Climate change is a fact. Livestock is a major contributor to the global increase in methane gas, and some 35 percent of the earth’s surface is farmland. We no longer can afford the massive resources and acreage necessary for raising food animals. This is true across the world and especially in the United States, with its huge meat and dairy production — not to mention the subsequent soil erosion and polluted water it causes.

(An aside: Two charms of Once Upon a Time are the nifty compendiums of citations for just about every other paragraph in the book, and the author’s occasional breakout into blunt speech. An example of the latter: “In 2050, it is estimated that the earth’s population will be nine billion. If people live the same way as the Western world currently is used to doing, we’re all officially screwed.”)

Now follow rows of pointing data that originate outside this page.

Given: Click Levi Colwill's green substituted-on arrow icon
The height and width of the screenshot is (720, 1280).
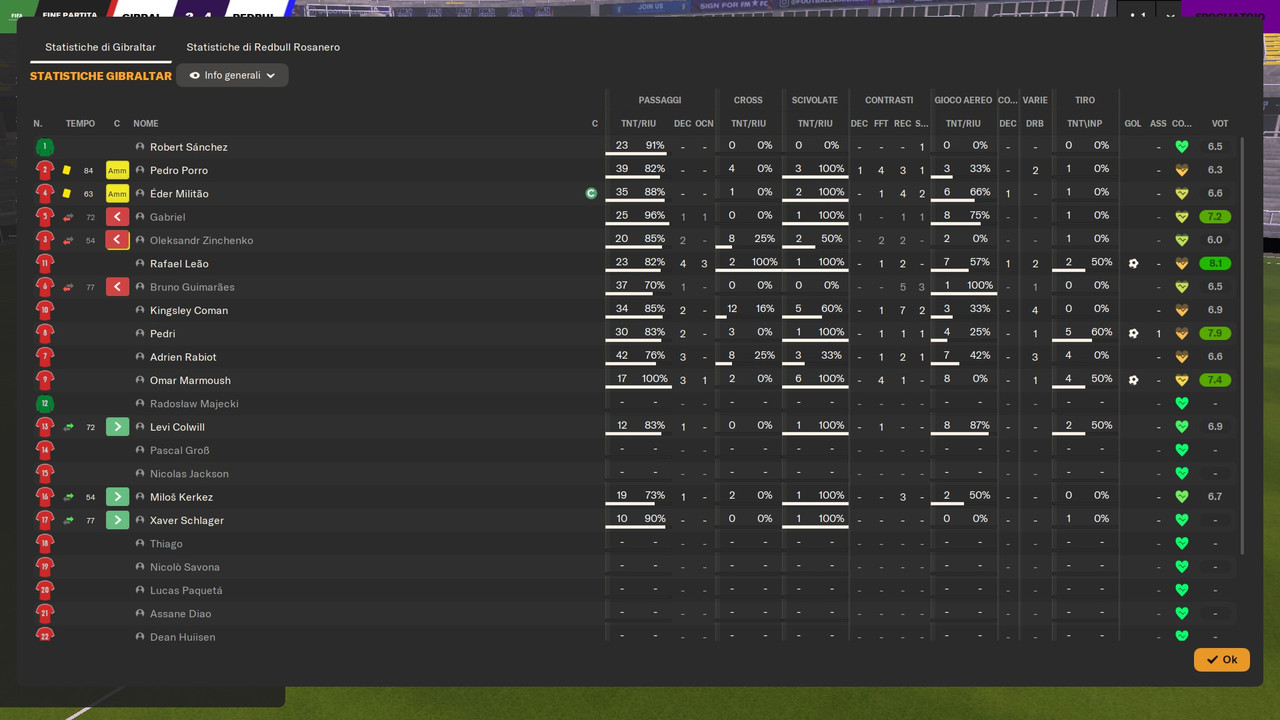Looking at the screenshot, I should coord(69,427).
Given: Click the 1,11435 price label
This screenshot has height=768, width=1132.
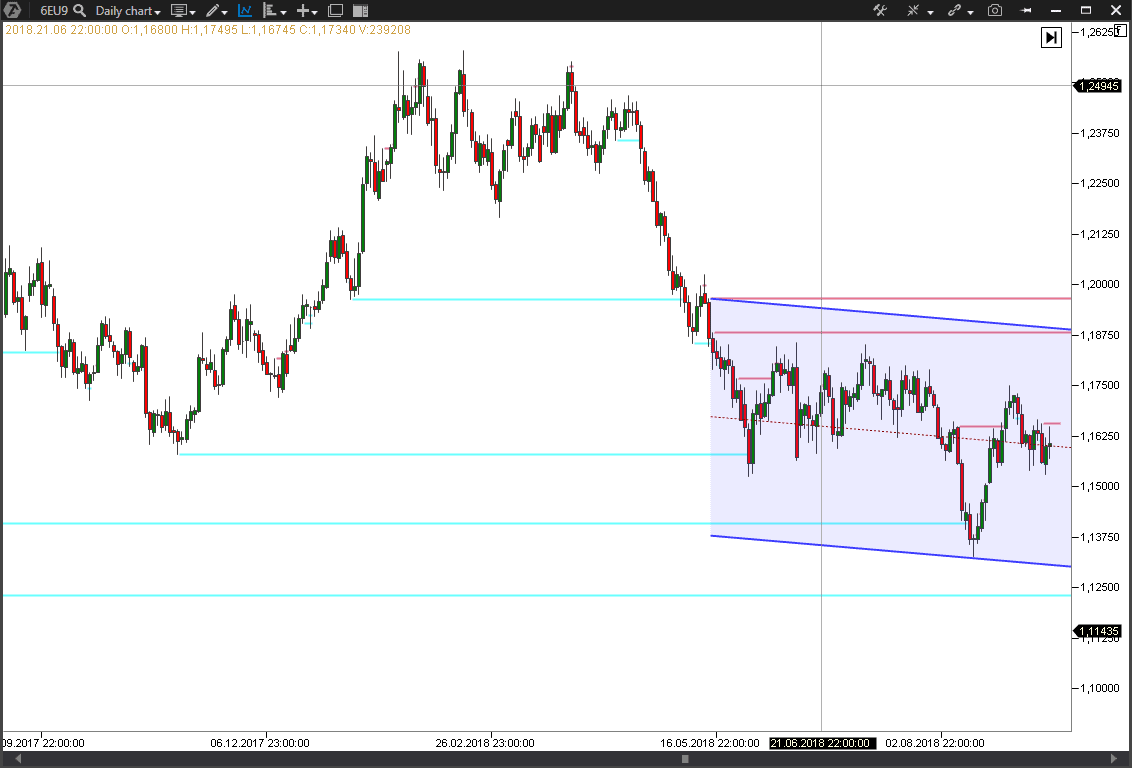Looking at the screenshot, I should (1096, 631).
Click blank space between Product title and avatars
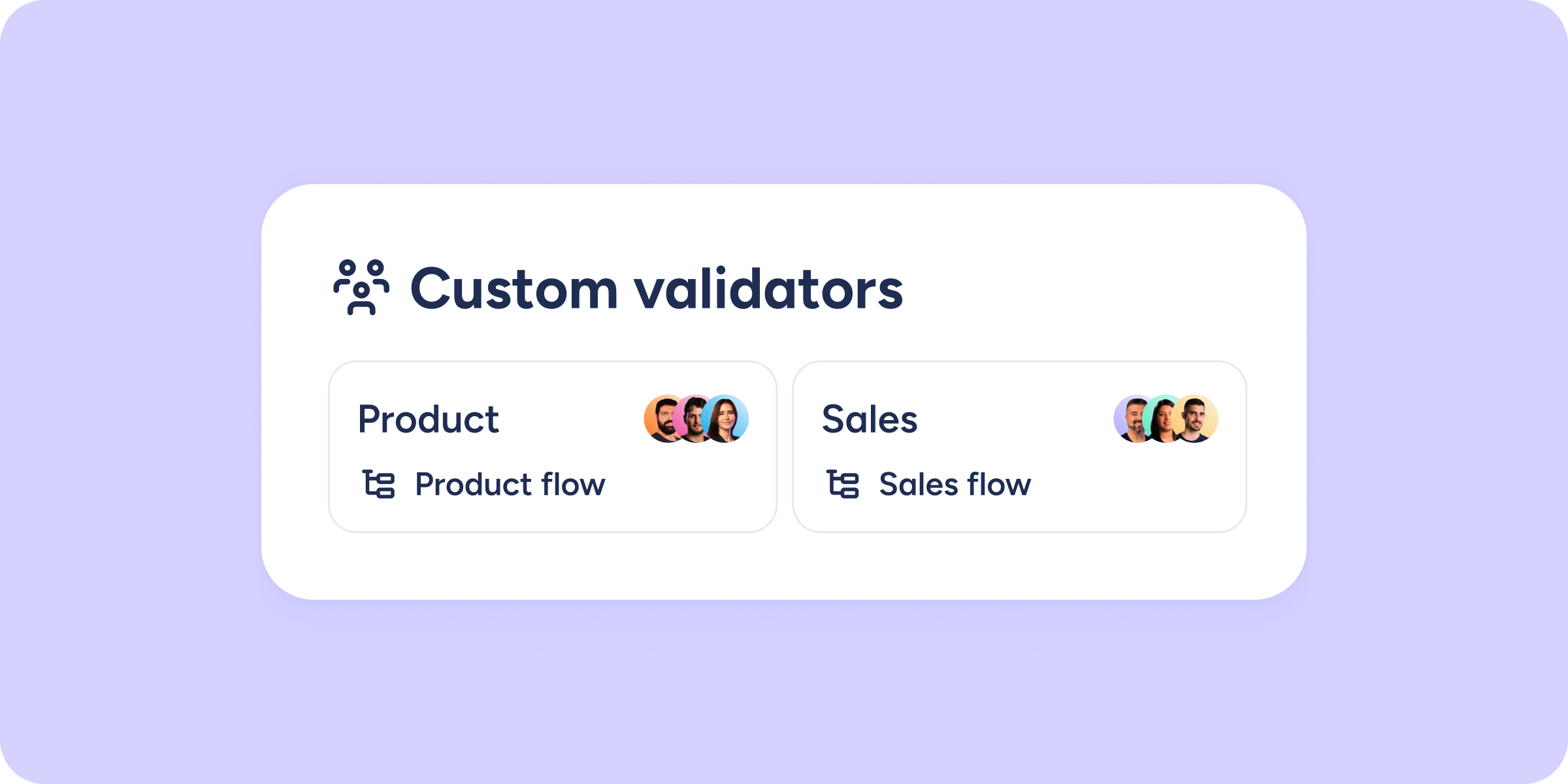The height and width of the screenshot is (784, 1568). click(568, 419)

A plant-based diet can prevent the coming changes from being so catastrophic, van Voorst says. Whether we make the shift in time comes down to whether we can convince enough people to eat differently. She points out that thinking about never eating meat again is akin to “imagining a new color.”

But if shaming people because of animal suffering doesn’t work, what about making the case that switching to a vegetarian or vegan diet is better for your health? Van Voorst capsulizes many articles, medical studies, and books that have demonstrated such a change is beneficial, not to mention trendy. She also lists diseases caused or made worse by the consumption of animal products and offers convincing evidence that vegans and vegetarians are healthier than the rest of us.

(While I don’t discount the worth of this chapter, reading it is like spending the night in a medical library without so much as a pillow.)

After presenting all this, the author observes that knowing this stuff will convince a few people to change their eating habits, but not many. Apparently, most of us will read, shrug, and then order a hamburger.

Yes, there are some positive changes going on, diet-wise, but they are so small on a worldwide scale that they don’t count. Just now in Canada, Holland, and (somewhat less so) here, going vegan is “in.” It’s also true that, if stopped on the street, many Americans will say they’re cutting back on red meat. On a national scale, we are indeed eating less beef — but more eggs, cheese, and chicken — annually.

Van Voorst spends markedly less time telling us what sort of persuasion might work than outlining what won’t. Along the way, there is a bizarre chapter about schoolchildren enjoying a trip to a cattle farm because they aren’t shamed for eating meat. (Remember what I said at the start about no diatribes?) The tour guide tells them that we mustn’t scorn meat-eaters because they “don’t know any better.”

The book often presents as a series of un-joined but well-researched chapters. It’s worth reading for the sheer amount of information presented, but its final pages feel abrupt and appear to lack the research invested in earlier sections. There is also a drift toward polemic. Van Voorst again notes that experts predict continuing our current eating patterns will mean cataclysmic climate change. And those shifts, in turn, will lead to famine, poverty, conflict, and climate refugees.

Her educated guess at what will convince us to break our addiction to meat, fish, and dairy is a simple one: We will do it to save our families. (Perhaps in the hope that they won’t be cursing us in 20 years because we couldn’t give up barbecue and shrimp lo mein.)

Ultimately, for all the book’s flaws, van Voorst makes her case. If we want our children and grandchildren to live in a world even remotely like ours, we must eat differently starting “NOW. Not next year. Not in five years when the kids leave, and not when vegan cheese tastes great. Now.”

Salley Shannon's writing has appeared in many national magazines and newspapers.